Macé mentionne les « esthétiques de l’existence » revendiquées par Foucault [46]— dont l’analyse de l’espace au prisme des rapports de pouvoir nourrit d’ailleurs l’étude de Preciado parcourue plus haut. Le style ne serait ici pas à comprendre comme un ensemble de formes mais comme un style de vie — ce qui ne revient nullement à évacuer les questions formelles. La définition du « style » de Macé se situe au-delà du beau ou de l’agréable : elle inclut l’imperfection, l’aspérité - a priori à l’opposé des visions lisses d’appartements Airbnb immaculés que le/la voyageur/se moyen/ne est amené à consulter. Macé évoque ainsi le « grain stylistique de toute vie » [47], autrement dit la capacité de nos gestes à produire une singularité, presque par inadvertance.
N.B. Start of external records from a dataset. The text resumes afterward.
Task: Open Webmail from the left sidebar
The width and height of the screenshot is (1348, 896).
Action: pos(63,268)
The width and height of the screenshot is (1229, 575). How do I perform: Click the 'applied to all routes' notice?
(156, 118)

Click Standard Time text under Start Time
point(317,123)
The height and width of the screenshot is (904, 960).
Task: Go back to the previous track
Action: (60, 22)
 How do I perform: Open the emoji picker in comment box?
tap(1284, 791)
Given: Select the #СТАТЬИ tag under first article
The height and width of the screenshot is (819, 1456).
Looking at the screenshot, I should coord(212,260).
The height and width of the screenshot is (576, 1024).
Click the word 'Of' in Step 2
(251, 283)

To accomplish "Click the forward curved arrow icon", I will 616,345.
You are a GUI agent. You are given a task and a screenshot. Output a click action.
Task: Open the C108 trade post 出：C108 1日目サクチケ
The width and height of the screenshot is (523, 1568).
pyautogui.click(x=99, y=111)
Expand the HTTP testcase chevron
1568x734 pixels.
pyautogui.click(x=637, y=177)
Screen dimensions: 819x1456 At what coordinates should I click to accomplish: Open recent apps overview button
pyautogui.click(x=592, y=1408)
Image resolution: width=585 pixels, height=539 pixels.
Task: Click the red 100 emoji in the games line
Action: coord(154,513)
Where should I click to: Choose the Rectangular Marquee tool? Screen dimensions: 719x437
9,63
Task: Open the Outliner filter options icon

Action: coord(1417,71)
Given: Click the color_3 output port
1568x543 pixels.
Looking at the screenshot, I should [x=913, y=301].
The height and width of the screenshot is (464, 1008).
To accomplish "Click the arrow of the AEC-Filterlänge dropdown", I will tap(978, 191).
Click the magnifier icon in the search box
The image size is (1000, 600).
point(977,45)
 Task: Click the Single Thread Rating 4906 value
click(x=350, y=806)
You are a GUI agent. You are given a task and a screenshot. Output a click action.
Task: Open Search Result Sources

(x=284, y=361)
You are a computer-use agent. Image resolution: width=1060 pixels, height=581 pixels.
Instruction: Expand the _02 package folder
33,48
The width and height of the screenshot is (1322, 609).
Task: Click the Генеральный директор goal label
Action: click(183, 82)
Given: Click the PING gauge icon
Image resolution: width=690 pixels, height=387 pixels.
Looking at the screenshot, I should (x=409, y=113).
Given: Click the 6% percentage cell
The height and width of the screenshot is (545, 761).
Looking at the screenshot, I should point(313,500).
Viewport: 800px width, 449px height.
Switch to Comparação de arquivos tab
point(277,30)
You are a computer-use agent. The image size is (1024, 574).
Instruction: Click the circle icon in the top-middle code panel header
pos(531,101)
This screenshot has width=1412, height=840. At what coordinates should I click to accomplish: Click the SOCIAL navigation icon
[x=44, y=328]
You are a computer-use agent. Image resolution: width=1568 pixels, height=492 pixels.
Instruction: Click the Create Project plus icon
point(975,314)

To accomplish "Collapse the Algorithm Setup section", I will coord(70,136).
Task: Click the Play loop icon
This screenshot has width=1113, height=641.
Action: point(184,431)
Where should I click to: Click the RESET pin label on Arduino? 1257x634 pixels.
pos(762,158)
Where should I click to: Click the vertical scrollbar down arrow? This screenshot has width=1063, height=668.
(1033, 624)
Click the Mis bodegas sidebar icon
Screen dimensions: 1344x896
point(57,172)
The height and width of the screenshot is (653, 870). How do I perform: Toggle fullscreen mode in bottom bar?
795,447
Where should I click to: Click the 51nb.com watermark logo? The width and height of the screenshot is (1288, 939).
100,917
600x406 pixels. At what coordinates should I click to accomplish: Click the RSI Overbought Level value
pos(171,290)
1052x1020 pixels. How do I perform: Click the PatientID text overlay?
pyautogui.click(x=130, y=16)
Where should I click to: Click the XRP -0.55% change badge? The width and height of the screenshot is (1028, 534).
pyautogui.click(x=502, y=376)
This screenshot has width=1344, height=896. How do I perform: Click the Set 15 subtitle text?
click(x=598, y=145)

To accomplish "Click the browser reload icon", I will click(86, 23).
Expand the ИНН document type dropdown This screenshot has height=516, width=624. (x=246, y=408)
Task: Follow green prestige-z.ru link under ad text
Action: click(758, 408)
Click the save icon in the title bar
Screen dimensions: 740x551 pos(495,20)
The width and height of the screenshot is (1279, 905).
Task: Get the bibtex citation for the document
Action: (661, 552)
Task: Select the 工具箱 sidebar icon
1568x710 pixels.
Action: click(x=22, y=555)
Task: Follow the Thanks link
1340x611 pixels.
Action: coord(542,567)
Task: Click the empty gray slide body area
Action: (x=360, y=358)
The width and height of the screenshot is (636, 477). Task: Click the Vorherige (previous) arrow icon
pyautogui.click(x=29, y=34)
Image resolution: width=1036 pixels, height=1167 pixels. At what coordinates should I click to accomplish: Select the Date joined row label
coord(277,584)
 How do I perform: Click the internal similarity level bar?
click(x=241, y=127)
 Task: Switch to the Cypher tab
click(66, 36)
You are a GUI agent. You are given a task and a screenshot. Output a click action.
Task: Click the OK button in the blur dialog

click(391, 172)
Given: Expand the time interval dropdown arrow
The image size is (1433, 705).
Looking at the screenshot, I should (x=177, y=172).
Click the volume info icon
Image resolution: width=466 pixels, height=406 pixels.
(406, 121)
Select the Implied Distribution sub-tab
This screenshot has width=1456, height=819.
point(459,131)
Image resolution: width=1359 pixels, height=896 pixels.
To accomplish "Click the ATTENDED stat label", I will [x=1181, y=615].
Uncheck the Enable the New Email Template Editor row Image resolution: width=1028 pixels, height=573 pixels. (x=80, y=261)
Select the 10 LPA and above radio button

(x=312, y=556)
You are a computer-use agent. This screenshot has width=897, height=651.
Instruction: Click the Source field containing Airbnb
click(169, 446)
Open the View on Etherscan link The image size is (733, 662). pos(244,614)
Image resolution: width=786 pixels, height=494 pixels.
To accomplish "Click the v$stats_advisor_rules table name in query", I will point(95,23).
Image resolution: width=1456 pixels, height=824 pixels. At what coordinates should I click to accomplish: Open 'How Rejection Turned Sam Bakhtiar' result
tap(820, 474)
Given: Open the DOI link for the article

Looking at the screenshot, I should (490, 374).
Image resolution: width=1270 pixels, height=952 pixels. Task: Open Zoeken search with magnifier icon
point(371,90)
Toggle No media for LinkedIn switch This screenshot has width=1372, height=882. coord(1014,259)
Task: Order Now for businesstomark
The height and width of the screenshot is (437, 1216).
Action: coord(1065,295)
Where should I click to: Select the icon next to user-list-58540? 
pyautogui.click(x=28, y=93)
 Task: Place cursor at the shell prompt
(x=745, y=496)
Ce « grain » me semble être le lieu d’une friction, un point à partir duquel ancrer une réflexion qui dépasse la critique attendue de l’uniformité Airspace. Les images de ces environnements sont tout autant dénuées de grain par l’aspect lisse des mobiliers que nimbées de ce grain par le biais des filtres Instagram. Entre surfaces brillantes et écrans texturés, il faudrait donc travailler à retrouver ce grain in vivo, ce « grain de la réalité » dont Yves Citton nous dit qu’il forme « l’hésitation d’une fragilité en train d’improviser sa survie » [48] — ceci, dans un contexte où il questionne la possibilité du maintien de formes démocratiques à l’opposé de la « médiocratie ».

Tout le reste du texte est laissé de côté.